Henning Weddig DK5LV says he is in the process of using an op amp and SSM2166  on his “original” BITX40 as a way of achieving an audio AGC function.

This op amp has a  gain of 10 (20 dB) and an audio AGC system.   He purchased a pcb from ZL1CVD with the DIL chip via ebay years ago.  Unfortunately ZL1CVD does not sell this pcb any more…

The SSM2166 has a dynamic range of 60 dB, the opamp in front of it is intended to replace the first discrete amplifier after the demodulator and will amplifiy the audio into a range the SSM2166 can handle.  The SSM2166 has a provision for outputting an AGC voltage (an RMS output) and this may be able to be used for driving an S-meter.

Others are thinking along the same lines.  For example, Glenn VK3PE says:

“I’m thinking along the same lines. I built a Mic amp version using the SSM2167 and thought it might work also for the Receiver. It’s essentially the module seen on ebay but I’ve added a level pot on the output side.”

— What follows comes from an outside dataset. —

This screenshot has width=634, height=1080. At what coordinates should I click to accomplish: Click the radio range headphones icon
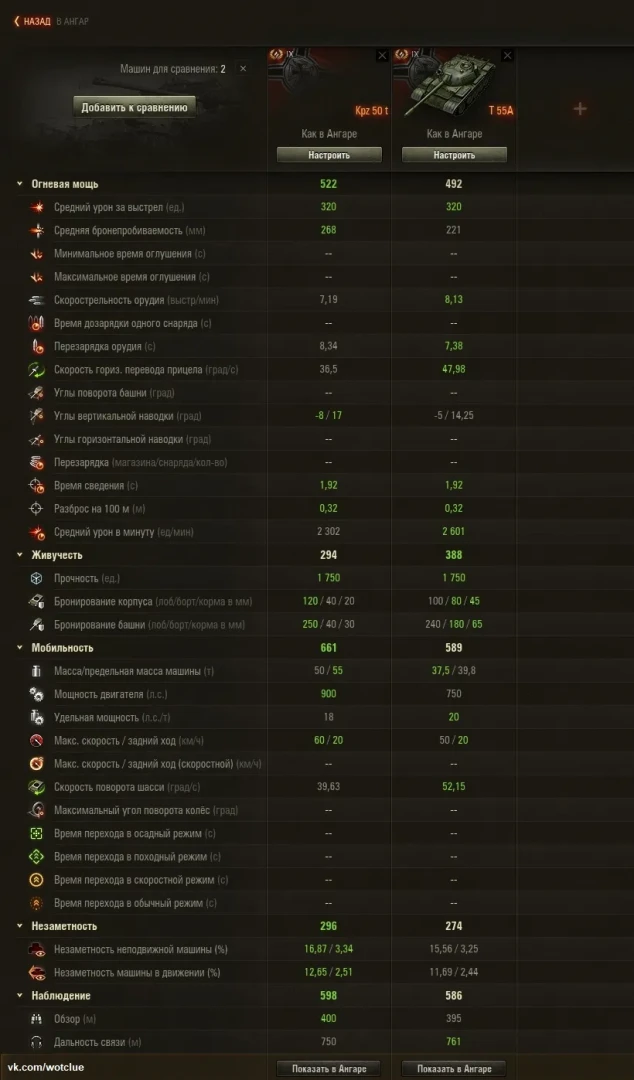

Meanwhile Alex PA1FOX comments:

“I am using the AGC from the original uBitx design, but found the time constant of 1uF and 100k to be far too low. This makes it a very fast AGC, not producing a nice sound with voices. I changed to 1.5 uF and 4M7 and now stronger stations are nice and clear (they ‘push’ the noise level down ) and the gain comes up nice and easy when the QRG is clear. I think I’ll keep it this way.”